La Redoute, growing bigger every year, slowly became a permanent feature in family homes. Generations of women eagerly awaited the arrival of the catalogue in their letterbox each summer.
Today, 90 per cent of its ten million customers, spread over 26 countries, are women – and it is no coincidence. The secret of its success lies right here. Women in France and Britain, where the brand has recently celebrated its 20th anniversary, remember those August days browsing through the catalogue, with their grandmother and mother, aunts and sisters at their side, comparing models, discussing cuts and fabrics.

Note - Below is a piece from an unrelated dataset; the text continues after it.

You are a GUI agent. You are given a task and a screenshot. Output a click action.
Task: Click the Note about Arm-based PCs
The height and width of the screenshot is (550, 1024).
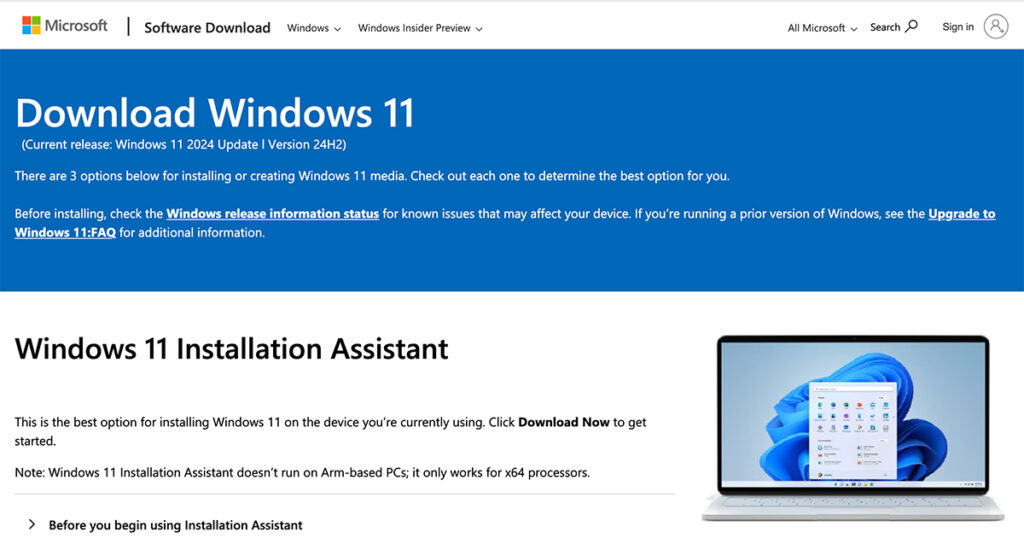(x=302, y=472)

They all remember folding back pages and the thrill of finally choosing and ordering next season’s new outfit. Millions of dog-eared catalogues can indeed be found in French and British homes even if La Redoute is now a thriving online business, generating 85 per cent of its turnover from internet sales with seven million unique monthly online visitors.
If La Redoute has been so popular with women it is because it has always paid attention to them, to their concerns and to their needs, and has evolved with the times, often ahead of social change.
Just a few months after the student protests of May 1968, La Redoute commissioned its first capsule collection of 16 outfits from the designer Emmanuelle Kahnh, a former model and a pioneer of prêt-à-porter of the sixties known as the Mary Quant of French fashion.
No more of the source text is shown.